构造tf.variable对象的张量

Question

My cost function involves the matrix

T=[[1.0-a,b],[a,1.0-b]] 

I can define

import numpy as np
import tensorflow as tf
a=0.3
b=0.4
T = tf.Variable([[1.0-a,b],[a,1.0-b]]

and this works well in the optimization, but then I am saying that I have four variables: 1-a,b,a,1-b (the gradient has four elements). On the other hand, I would like my variables to be two: a and b (the gradient has two elements).

I thought of doing something like

var = tf.Variable([a,b])
T = tf.constant([[1.0-var[0],var[1]],[var[0],1.0-var[1]]])

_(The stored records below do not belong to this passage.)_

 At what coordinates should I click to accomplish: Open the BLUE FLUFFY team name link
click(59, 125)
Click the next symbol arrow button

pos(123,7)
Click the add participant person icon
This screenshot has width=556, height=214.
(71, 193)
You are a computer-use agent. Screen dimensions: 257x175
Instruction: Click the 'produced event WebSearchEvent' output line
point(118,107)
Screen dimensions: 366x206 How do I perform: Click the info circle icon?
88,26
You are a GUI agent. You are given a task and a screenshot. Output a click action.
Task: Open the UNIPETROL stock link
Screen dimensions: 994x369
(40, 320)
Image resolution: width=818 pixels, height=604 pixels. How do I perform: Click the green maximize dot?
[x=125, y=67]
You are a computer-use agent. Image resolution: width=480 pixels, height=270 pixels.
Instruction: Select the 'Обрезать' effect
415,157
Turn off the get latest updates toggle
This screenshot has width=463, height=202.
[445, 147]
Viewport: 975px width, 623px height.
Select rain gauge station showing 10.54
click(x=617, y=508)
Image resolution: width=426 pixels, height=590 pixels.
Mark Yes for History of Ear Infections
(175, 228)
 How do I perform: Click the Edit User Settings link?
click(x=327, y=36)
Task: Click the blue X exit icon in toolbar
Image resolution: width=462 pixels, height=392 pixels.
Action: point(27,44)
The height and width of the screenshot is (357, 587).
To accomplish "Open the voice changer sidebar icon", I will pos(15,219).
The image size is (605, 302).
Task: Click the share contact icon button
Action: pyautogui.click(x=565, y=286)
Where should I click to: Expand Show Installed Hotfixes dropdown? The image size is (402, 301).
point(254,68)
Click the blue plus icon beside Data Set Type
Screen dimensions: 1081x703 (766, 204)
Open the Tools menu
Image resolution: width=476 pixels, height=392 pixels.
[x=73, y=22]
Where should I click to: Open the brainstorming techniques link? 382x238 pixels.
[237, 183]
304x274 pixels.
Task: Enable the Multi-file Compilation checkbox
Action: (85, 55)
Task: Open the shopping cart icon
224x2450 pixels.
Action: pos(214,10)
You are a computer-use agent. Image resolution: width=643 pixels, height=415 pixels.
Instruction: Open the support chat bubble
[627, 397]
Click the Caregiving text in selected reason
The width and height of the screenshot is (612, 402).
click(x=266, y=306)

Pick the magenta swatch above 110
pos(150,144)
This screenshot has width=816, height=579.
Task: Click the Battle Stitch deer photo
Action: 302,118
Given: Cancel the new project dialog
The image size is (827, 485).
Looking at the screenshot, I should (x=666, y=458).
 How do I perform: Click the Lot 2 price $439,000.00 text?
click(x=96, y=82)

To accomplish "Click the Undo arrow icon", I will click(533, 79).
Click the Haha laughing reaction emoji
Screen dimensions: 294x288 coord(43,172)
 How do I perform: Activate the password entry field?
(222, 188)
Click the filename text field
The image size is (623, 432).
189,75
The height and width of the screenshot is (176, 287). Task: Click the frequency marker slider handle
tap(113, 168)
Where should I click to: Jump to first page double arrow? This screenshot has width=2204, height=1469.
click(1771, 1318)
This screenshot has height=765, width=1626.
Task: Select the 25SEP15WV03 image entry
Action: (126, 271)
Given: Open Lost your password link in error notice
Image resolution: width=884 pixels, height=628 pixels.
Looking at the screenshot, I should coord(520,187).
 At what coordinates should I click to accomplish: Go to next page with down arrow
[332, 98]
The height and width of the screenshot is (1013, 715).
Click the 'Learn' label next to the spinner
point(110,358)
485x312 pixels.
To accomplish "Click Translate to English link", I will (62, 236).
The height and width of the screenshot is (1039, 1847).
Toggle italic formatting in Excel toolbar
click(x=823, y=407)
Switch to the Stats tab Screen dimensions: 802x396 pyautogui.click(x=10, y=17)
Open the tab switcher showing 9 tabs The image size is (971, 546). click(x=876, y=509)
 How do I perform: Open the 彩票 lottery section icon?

but this does not work, outputing the following:

TypeError: List of Tensors when single Tensor expected

So how can I construct a tensor made of tf.Variable objects?

Thank you.

Answer 1

I think what you need is:

import tensorflow as tf

a = tf.Variable(0.3)
b = tf.Variable(0.4)
T = tf.convert_to_tensor([[1.0 - a, b], [a, 1.0 - b]]

Answer 2

Initialise T as a placeholder.

T = tf.placeholder(tf.float32, [2, 2])

When starting your session, compute T and pass it in through a feed_dict :

with tf.Session() as sess:
    a, b = .3, .4
    inp = np.array([[1 - a, b], [a, 1 - b]])
    sess.run(optimizer, feed_dict={T : inp})

Where optimizer is the node that minimizes your cost function.